═══ PROVIDED DATA

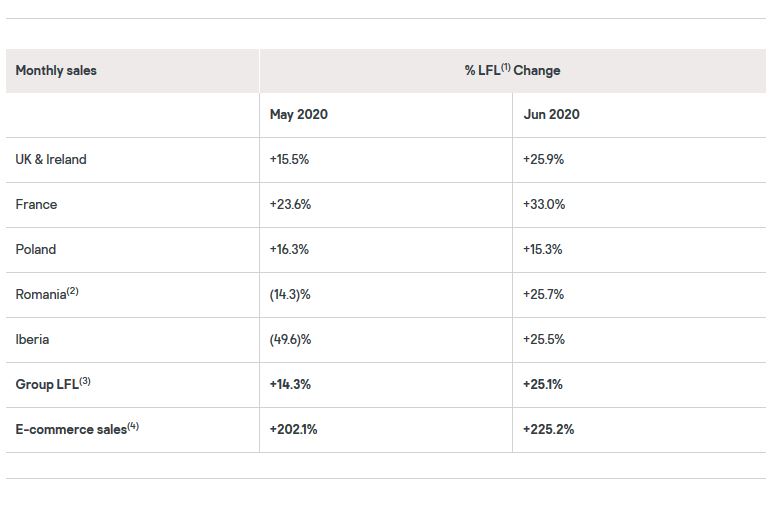Select Iberia's May value (49.6)%
This screenshot has height=506, width=774.
[291, 340]
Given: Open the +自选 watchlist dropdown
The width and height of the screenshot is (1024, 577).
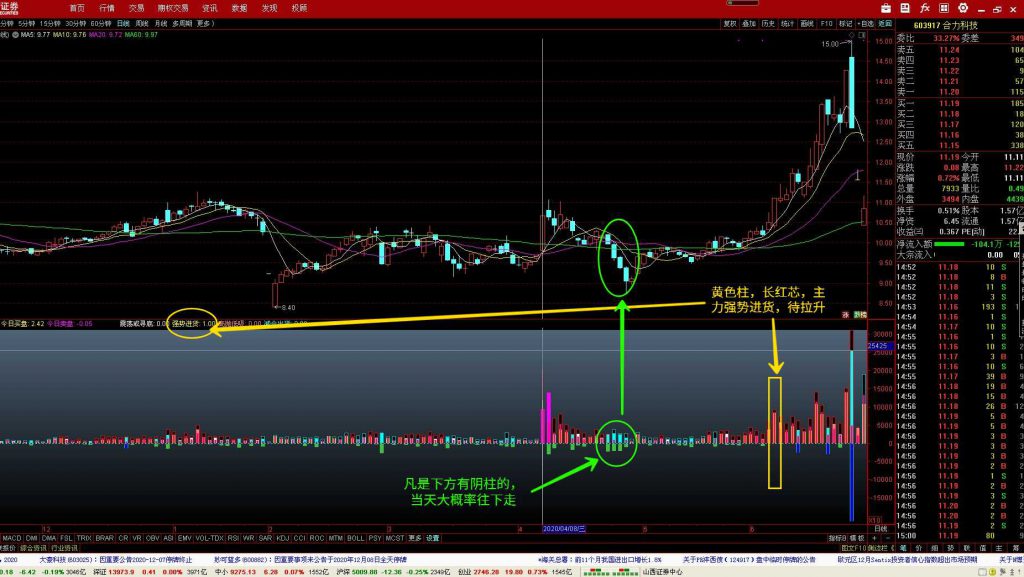Looking at the screenshot, I should pos(865,22).
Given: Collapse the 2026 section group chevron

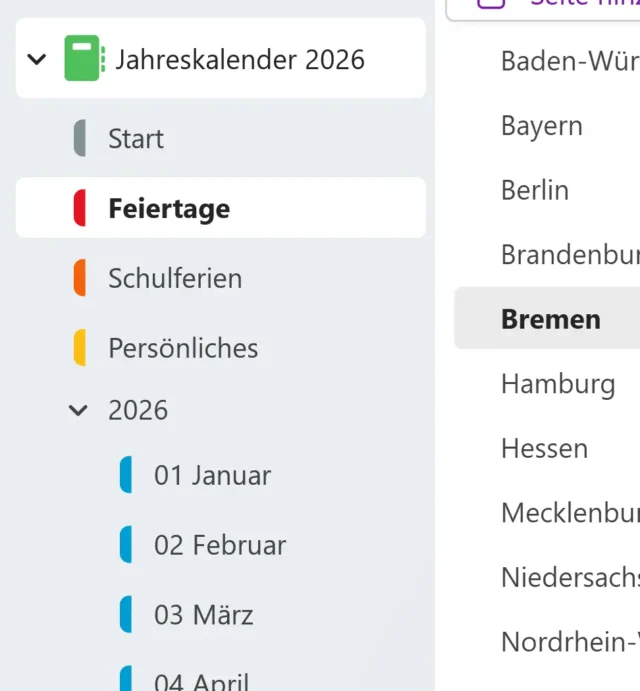Looking at the screenshot, I should 79,410.
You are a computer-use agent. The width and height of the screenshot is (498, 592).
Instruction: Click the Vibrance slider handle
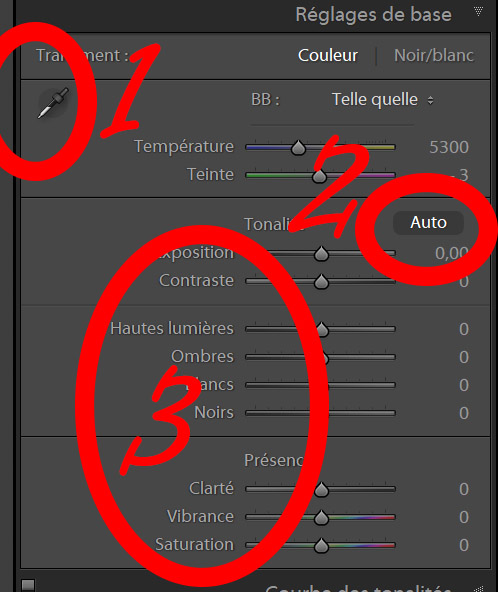tap(321, 518)
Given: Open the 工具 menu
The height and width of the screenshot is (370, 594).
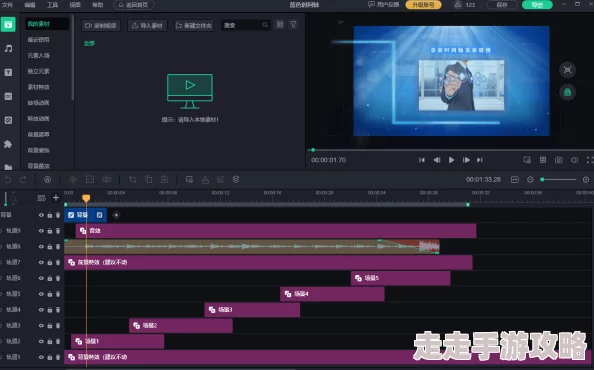Looking at the screenshot, I should click(52, 5).
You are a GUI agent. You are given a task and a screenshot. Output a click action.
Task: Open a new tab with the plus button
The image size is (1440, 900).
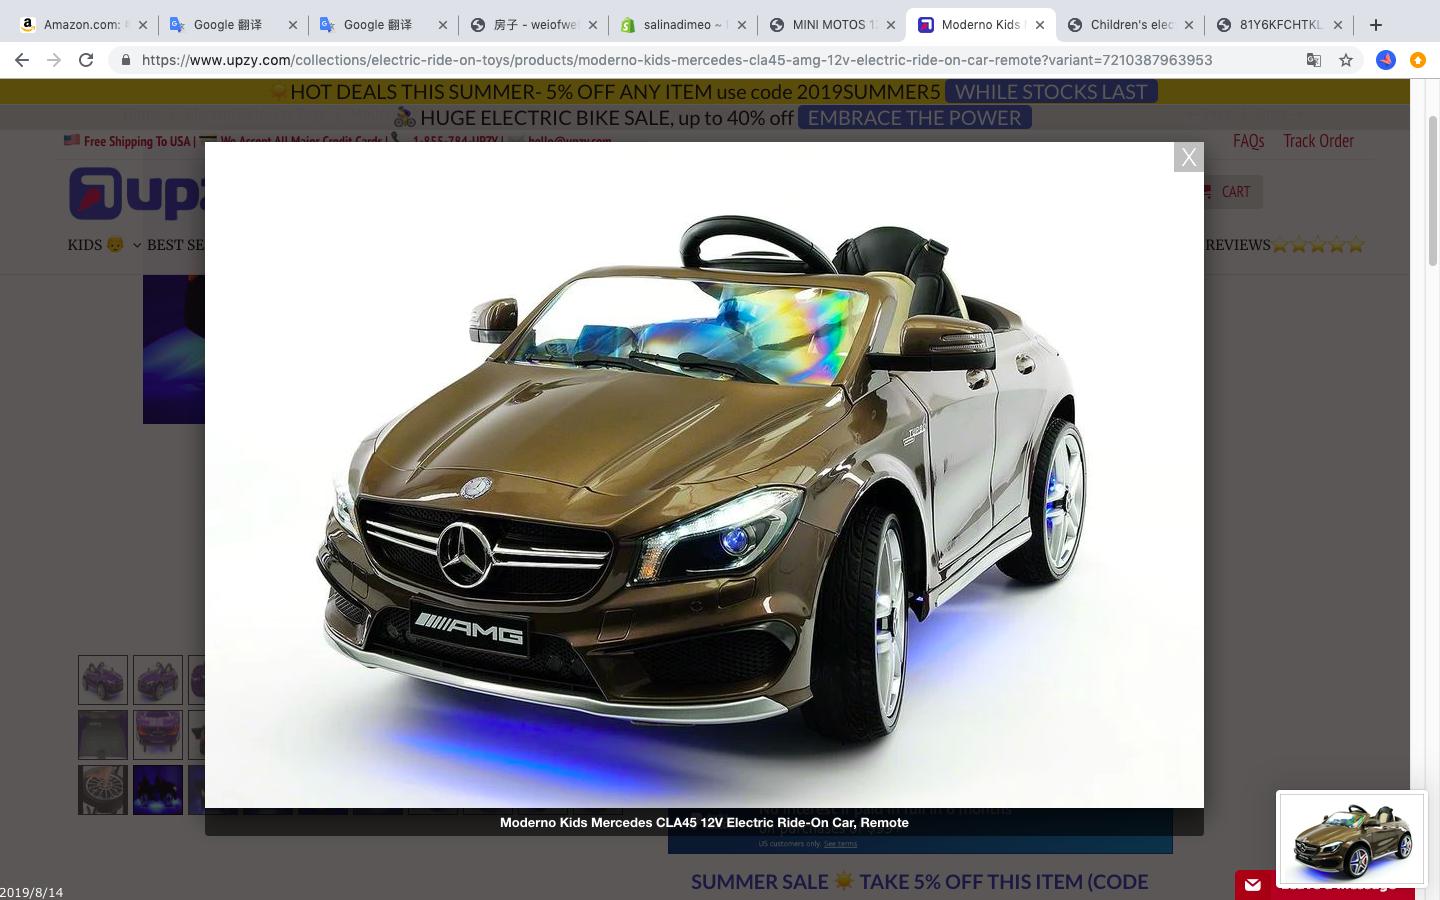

══════

REQUIRED WORK ::
Nothing but the lines from the one containing "Task: Open a new tab with the plus button" through the last line of the records above should appear, each repeated exactly, with no pictures.

YOUR SOLUTION ::
Task: Open a new tab with the plus button
The image size is (1440, 900).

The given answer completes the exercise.